= Selected passage =
The Company will deliver the Firm Securities to the Representatives for
the accounts of the Underwriters, against payment of the purchase price in
Federal (same day) funds by official wire transfer to an account at a bank
acceptable to Credit Suisse First Boston Corporation ("CSFBC") at the office of
Cravath, Swaine & Xxxxx, at 9:00 A.M., New York time, on -, 1999, or at such
other time not later than seven full business days thereafter as CSFBC and the
Company determine, such time being herein referred to as the "FIRST CLOSING
DATE". For purposes of Rule 15c6-1 under the Securities Exchange Act of 1934, as
amended (the "EXCHANGE ACT"), the First Closing Date (if later than the
otherwise applicable settlement date) shall be the settlement date for payment
of funds and delivery of securities for all the Offered Securities sold pursuant
to the offering. The certificates for the Firm Securities so to be delivered
will be in definitive form, in such denominations and registered in such names
as CSFBC requests and will be made available for checking and packaging at the
above office at least 24 hours prior to the First Closing Date.

= What needs to be done =
Extend the passage above on delivery of and payment for the Firm Securities, beginning right after its final sentence.

= Dataset section =

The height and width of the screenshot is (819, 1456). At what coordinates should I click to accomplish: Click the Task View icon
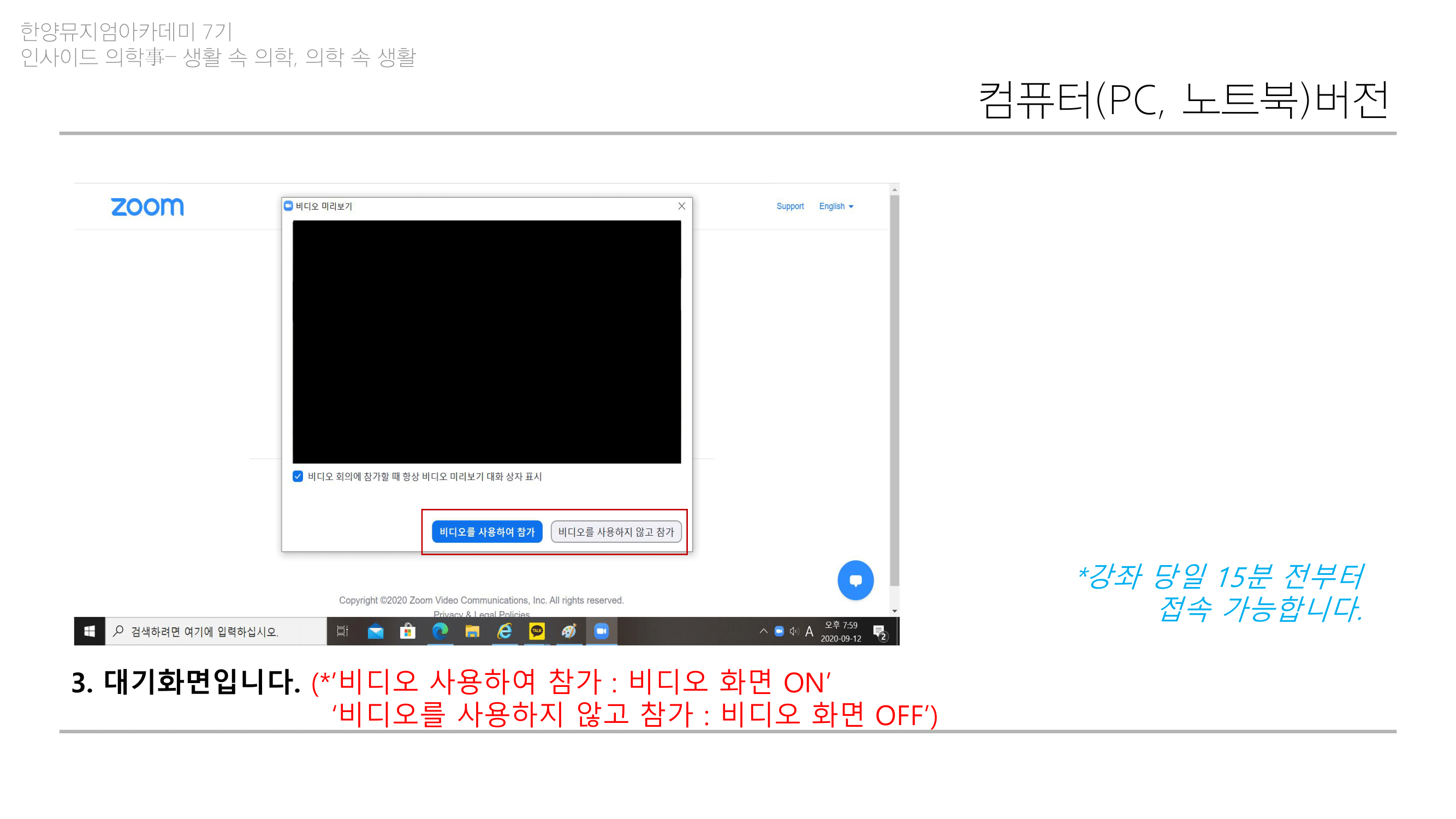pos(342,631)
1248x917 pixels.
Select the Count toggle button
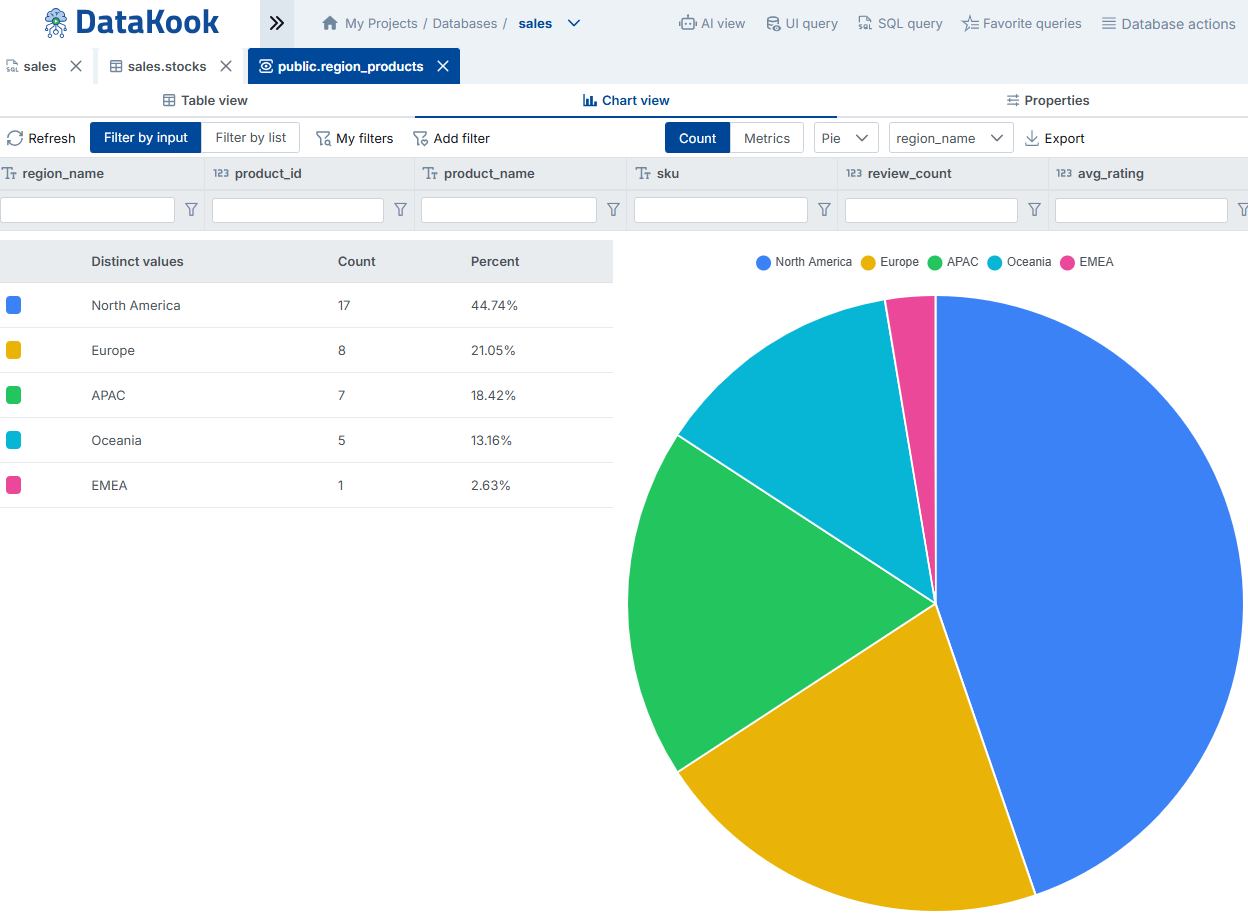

= Expected answer =
In addition, upon written notice from CSFBC given to the Company and
the Selling Stockholder from time to time not more than 30 days subsequent to
the date of the Prospectus, the Underwriters may purchase all or less than all
of the Optional Securities at the purchase price per share of Common Stock to be
paid for the Firm Securities. The Selling Stockholder agrees to sell to the
Underwriters the number of Optional Securities specified in such notice and the
Underwriters agree, severally and not jointly, to purchase such Optional
Securities. Such Optional Securities shall be purchased for the account of each
Underwriter in the same proportion as the number of Firm Securities set forth
opposite such Underwriter's name in Schedule A hereto bears to the total number
of Firm Securities (subject to adjustment by CSFBC to eliminate fractions) and
may be purchased by the Underwriters only for the purpose of covering
over-allotments made in connection with the sale of the Firm Securities. No
Optional Securities shall be sold or delivered unless the Firm Securities
previously have been, or simultaneously are, sold and delivered. The right to
purchase the Optional Securities or any portion thereof may be exercised from
time to time and to the extent not previously exercised may be surrendered and
terminated at any time upon notice by CSFBC to the Company and the Selling
Stockholder.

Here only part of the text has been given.